* **Фрагмент источника**
______

Впрочем, библейская притча имеет не только индивидуальное, а может быть даже и не столько индивидуальное, сколько иное, куда более фундаментальное, если угодно – всемирно-историческое измерение. А значит, промотание даров и блуд возможны и в творчестве целых цивилизаций. Именно это промотание, именно этот «цивилизационный» блуд заставляют человека строить систему ценностей, в которой уже нет места никаким «фикциям» его души, строго рационалистическую алгебраически точную и логически выверенную систему, где аксиоматично,

…что человек – такая же машина,

Что звездный космос – только механизм

Для производства времени, что мысль –

Простой продукт пищеваренья мозга,

Что бытие определяет дух,

Что гений – вырожденье, что культура –

Увеличение числа потребностей,

Что идеал –

Благополучие и сытость… 

В первом томе «Капитале» у К. Маркса показано, как с становлением машинного производства в условиях формирующейся капиталистической системы человек превращается в простой придаток бездушной машины

…чтоб вытирать ей пот,

Чтоб умащать промежности елеем… 

Но там речь идет лишь о физическом существовании. Становление же вот такой, до предела формализованной «культуры» являет собой наглядную иллюстрацию того, как уже духовная составляющая человека становится точно таким же придатком (но теперь уже гораздо более страшного – претендующего на интеллектуальность) напичканного электроникой монстра. Во времена К. Маркса трудно было предположить возможность появления подобного механизма, но сегодня, когда персональный компьютер оказывается на каждом рабочем столе, становится вполне очевидным, что доводимая до предела рационализма и формализации духовная деятельность человека перестает быть человеческой. Сегодня обнаруживается, что такого рода деятельность в принципе может выполняться машиной, а раз так, то и она механистична по своей природе.

Есть творчество навыворот, и он

Вспять исследил все звенья мирозданья,

Разъял Вселенную на вес и на число,

Пророс сознанием до недр природы,

Вник в вещество, впился, как паразит,

В хребет земли неугасимой болью,

К запретным тайнам подобрал ключи,

Освободил заклепанных титанов,

Построил их железные тела,

Запряг в неимоверную работу;

Преобразил весь мир, но не себя,

И стал рабом своих же гнусных

Тварей. 

Единственным движителем всеобщего созидательного потока может быть только потребность его души. И еще ответственность. Блуд и промотание накопленного отцами на самом деле начинаются только там, где исчезает и то и другое.

Вовсе не физические потребности ненасытимой ничем человеческой плоти возжигают пламень творчества. Дей­ствите­ль­ное существо созидания ле­жит совсем в другой, если уго­д­но, чу­­ж­дой едва ли не все­му ма­­те­ри­а­ль­но­му, сфере. Это только на первый – некритический – взгляд пройденный нами путь размечен новыми городами, все более и более совершенными технологиями, могучими и умными машинами, – подлинный же состав богатств, тысячелетиями копимых нами, трансцендентен по отношению ко всем процессам, протекающим где-то под кожным покровом человека.

______

* **Перечень данных**

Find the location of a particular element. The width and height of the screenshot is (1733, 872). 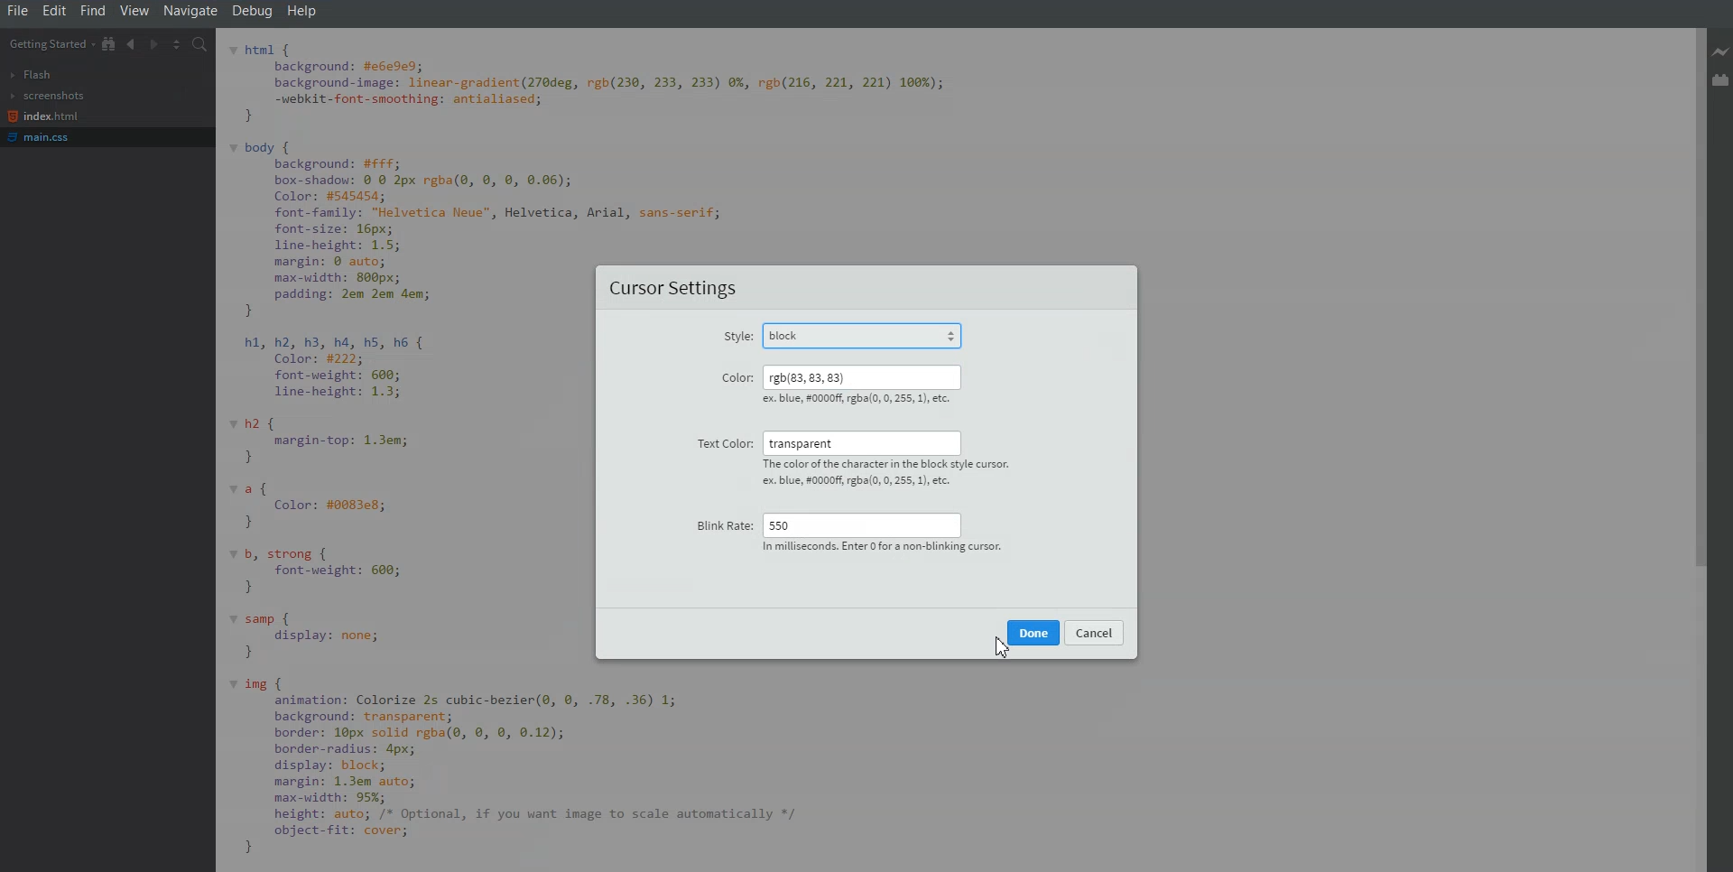

main.css is located at coordinates (44, 137).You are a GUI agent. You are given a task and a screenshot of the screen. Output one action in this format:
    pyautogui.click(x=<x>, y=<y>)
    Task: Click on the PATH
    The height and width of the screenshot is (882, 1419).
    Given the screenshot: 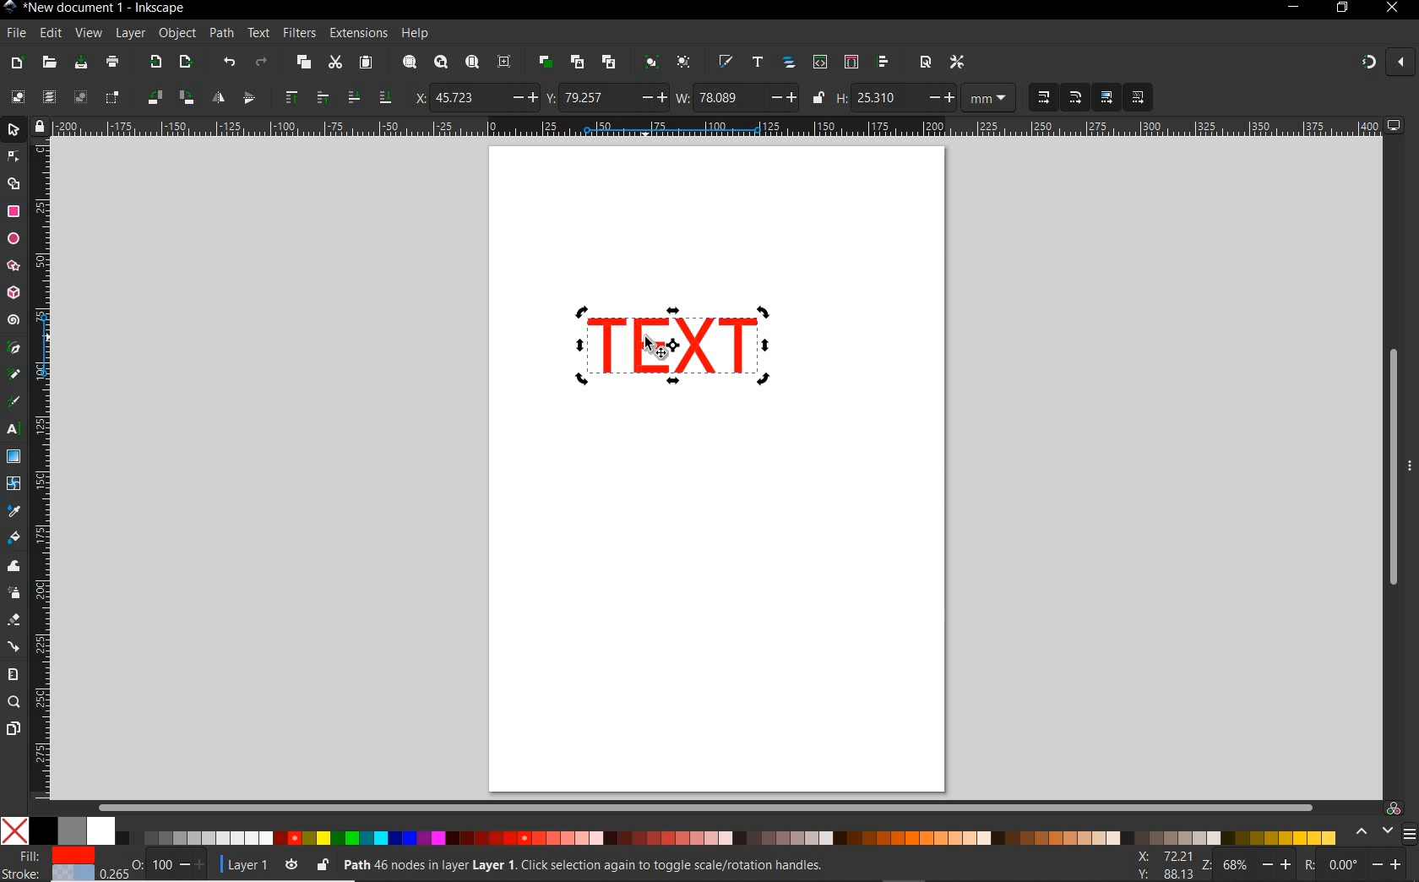 What is the action you would take?
    pyautogui.click(x=222, y=36)
    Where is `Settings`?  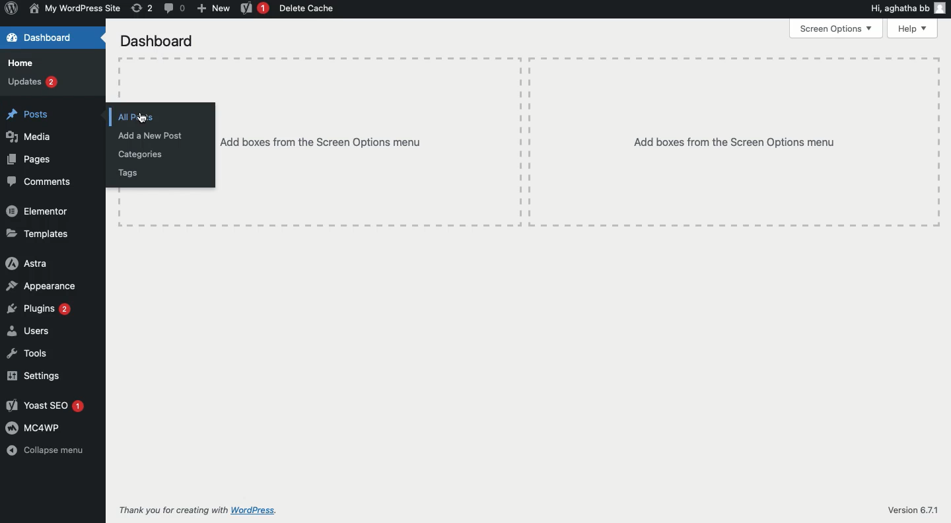 Settings is located at coordinates (33, 375).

______

* **Задание 1**
Согласуются ли с фрагментом утверждения (а), (б) и (в)? Ответьте «да» или «нет» на каждое и приведите решающие слова фрагмента дословно.
(а) О первом томе «Капитала» сказано, что там речь идет только о физическом существовании.
(б) Единственным движителем созидательного потока названа потребность души, а также ответственность.
(в) Пламень творчества возжигают физические потребности человеческой плоти.
* **Задание 2**
Приведите часть фрагмента между словами «Преобразил весь мир, но» и «то и другое.» включительно, заменив «рабом» на «слугой».
Материал для работы не понадобится.

* **Итоговый ответ 1**
(а) Да: «Но там речь идет лишь о физическом существовании».
(б) Да: «Единственным движителем всеобщего созидательного потока может быть только потребность его души. И еще ответственность».
(в) Нет: «Вовсе не физические потребности ненасытимой ничем человеческой плоти возжигают пламень творчества».

* **Итоговый ответ 2**
Преобразил весь мир, но не себя,

И стал слугой своих же гнусных

Тварей. 

Единственным движителем всеобщего созидательного потока может быть только потребность его души. И еще ответственность. Блуд и промотание накопленного отцами на самом деле начинаются только там, где исчезает и то и другое.